Segment Open

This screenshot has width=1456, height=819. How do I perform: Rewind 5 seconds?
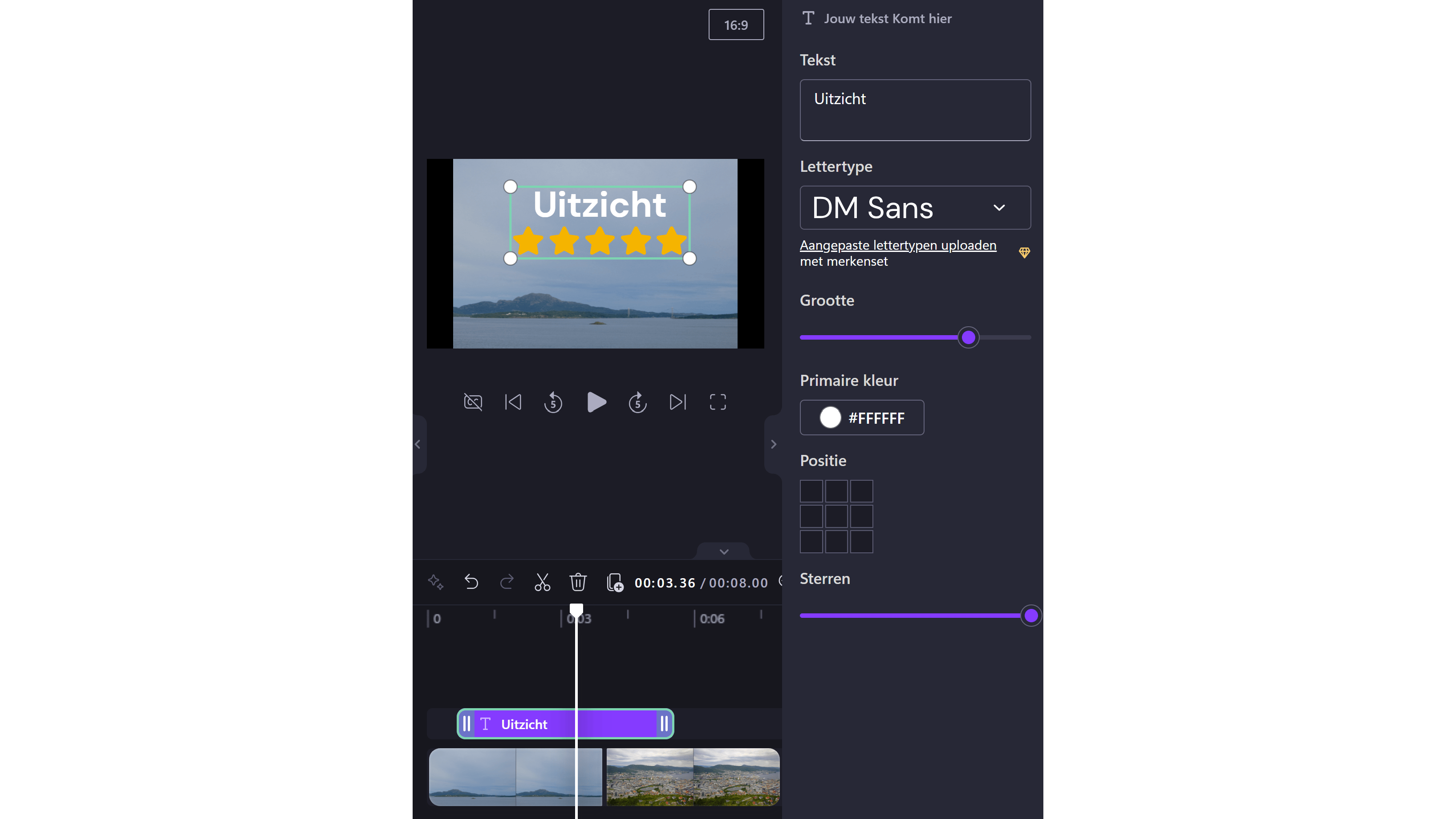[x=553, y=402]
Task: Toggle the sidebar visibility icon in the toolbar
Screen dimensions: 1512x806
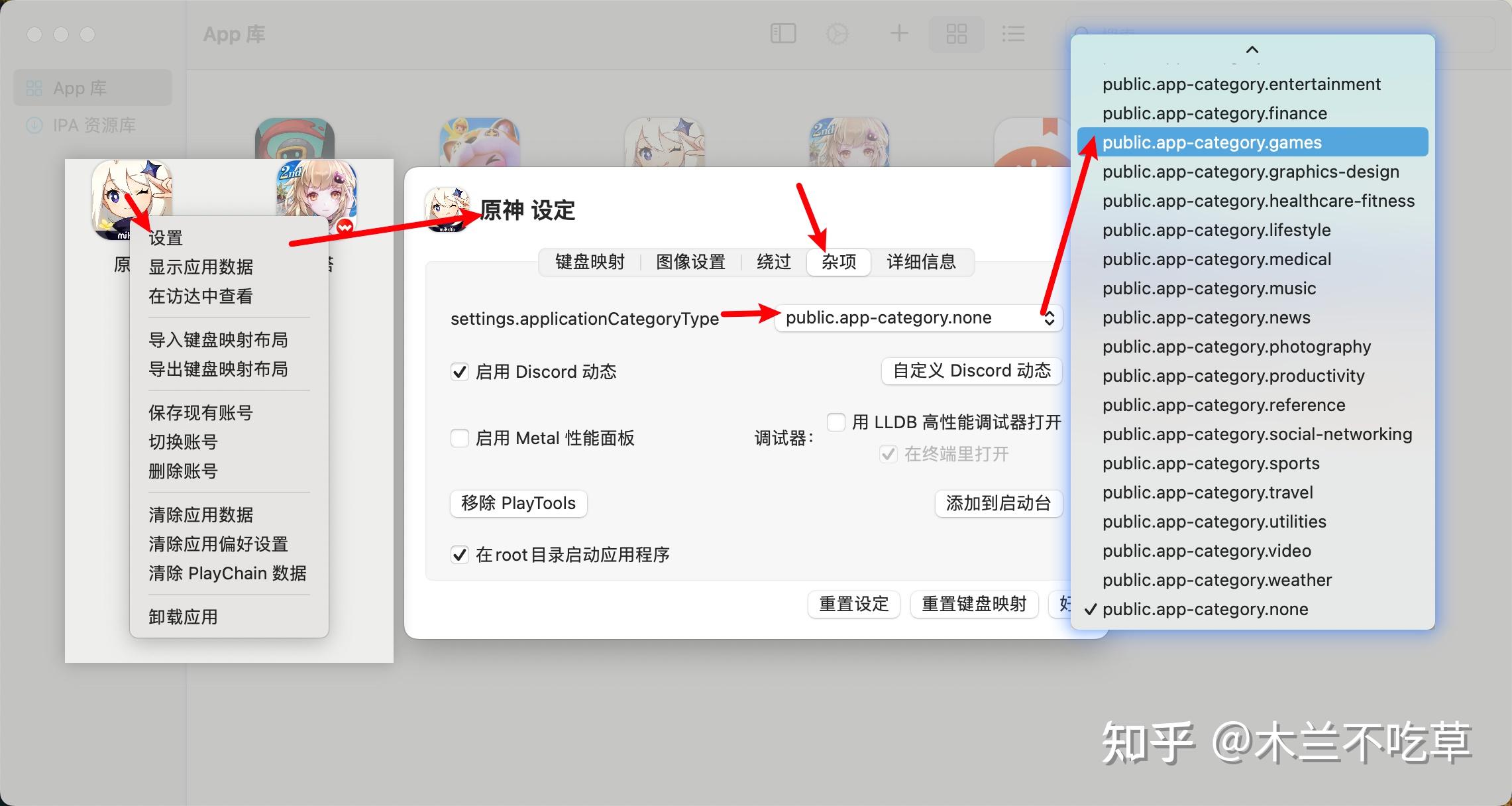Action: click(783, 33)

Segment Closed
Segment Open

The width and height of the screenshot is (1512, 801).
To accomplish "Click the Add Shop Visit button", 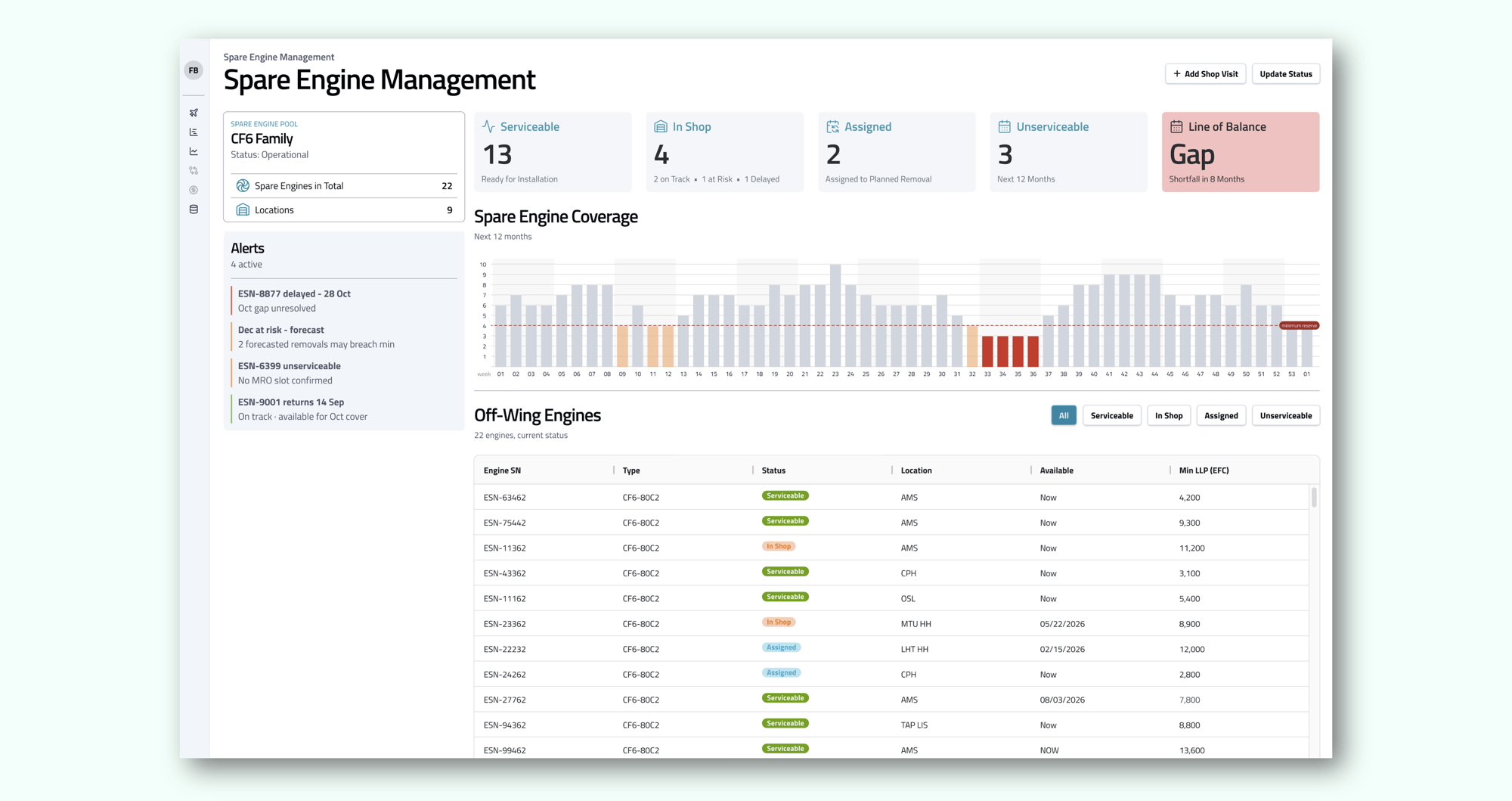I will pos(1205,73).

Segment Closed
Segment Open

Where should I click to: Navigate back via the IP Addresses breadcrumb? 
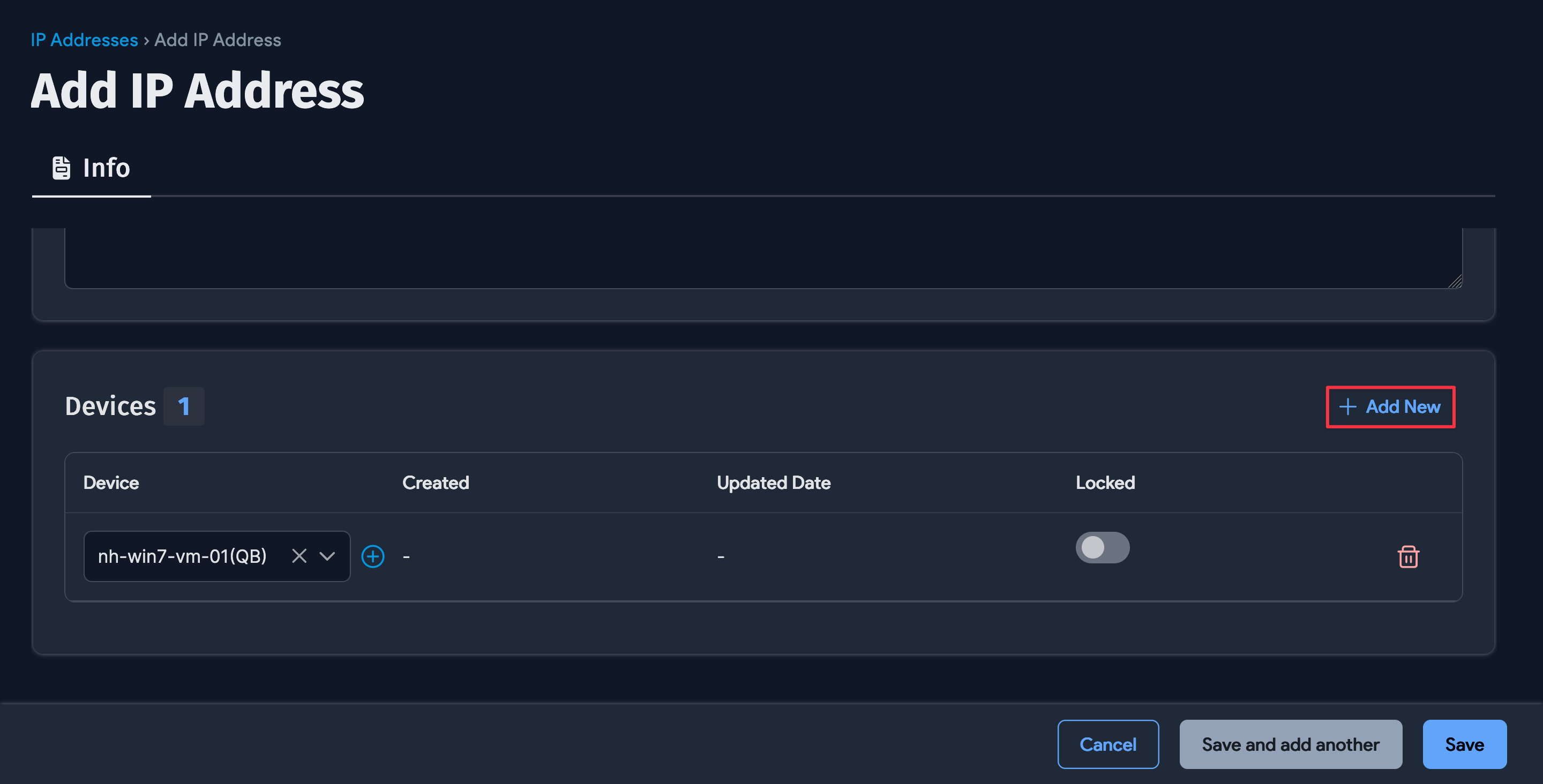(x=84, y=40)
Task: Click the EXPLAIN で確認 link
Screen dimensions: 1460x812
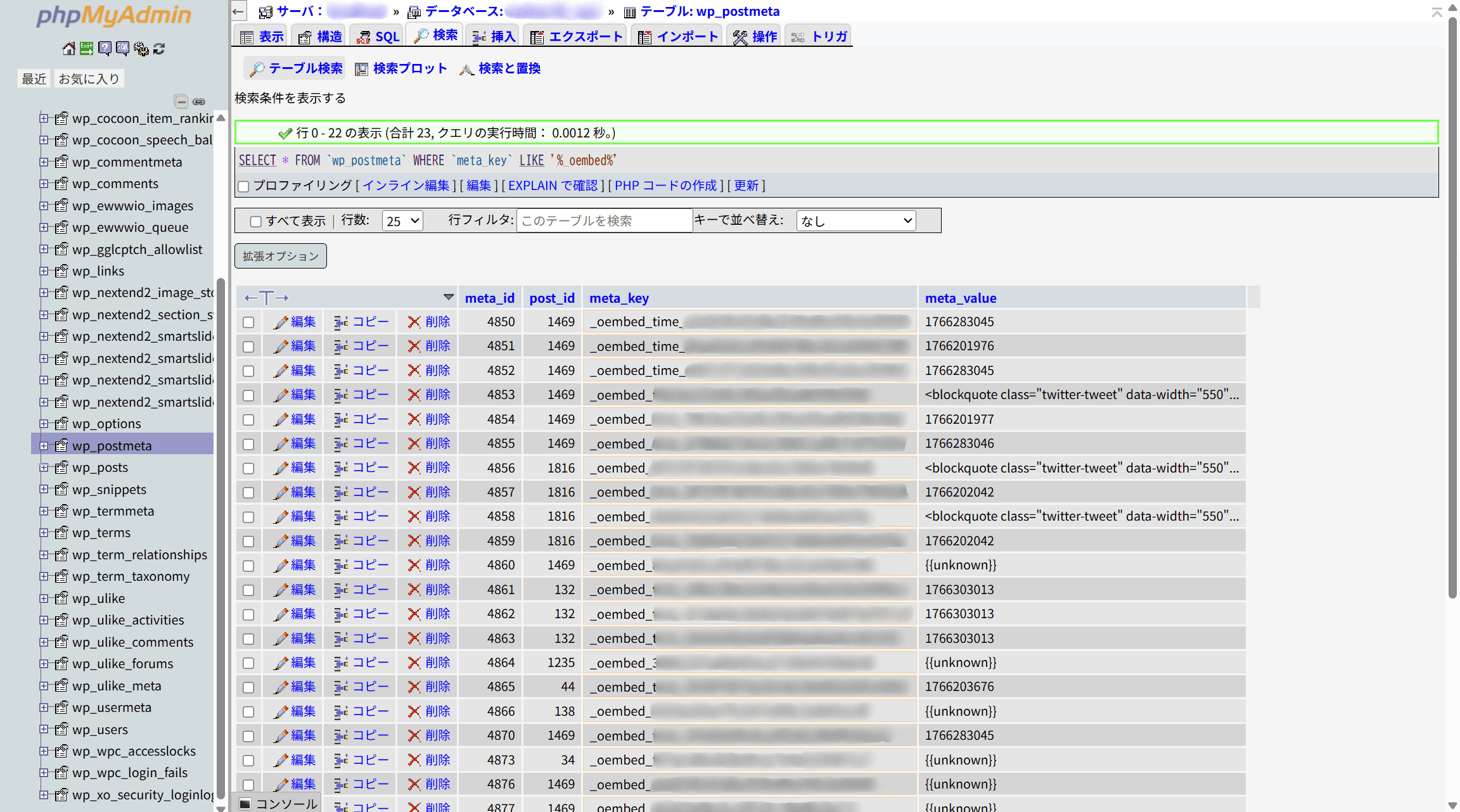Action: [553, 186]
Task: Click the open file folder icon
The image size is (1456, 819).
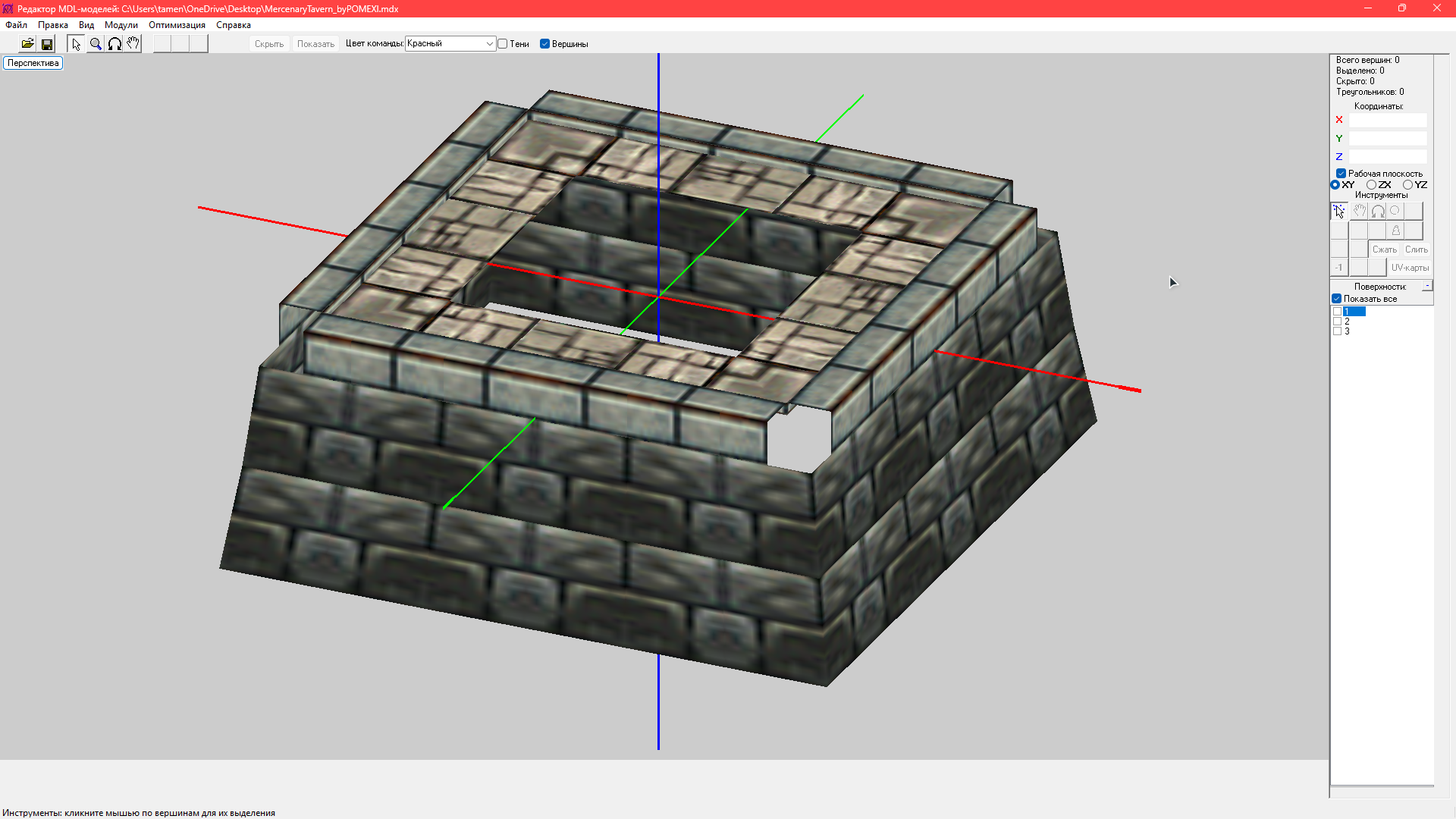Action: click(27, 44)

Segment Closed

List each line of the entries that holds the string "Task".

• _EXPECTED OUTPUT_
Task: Toggle the sidebar visibility icon in the toolbar
Task: Click the EXPLAIN で確認 link
Task: Click the open file folder icon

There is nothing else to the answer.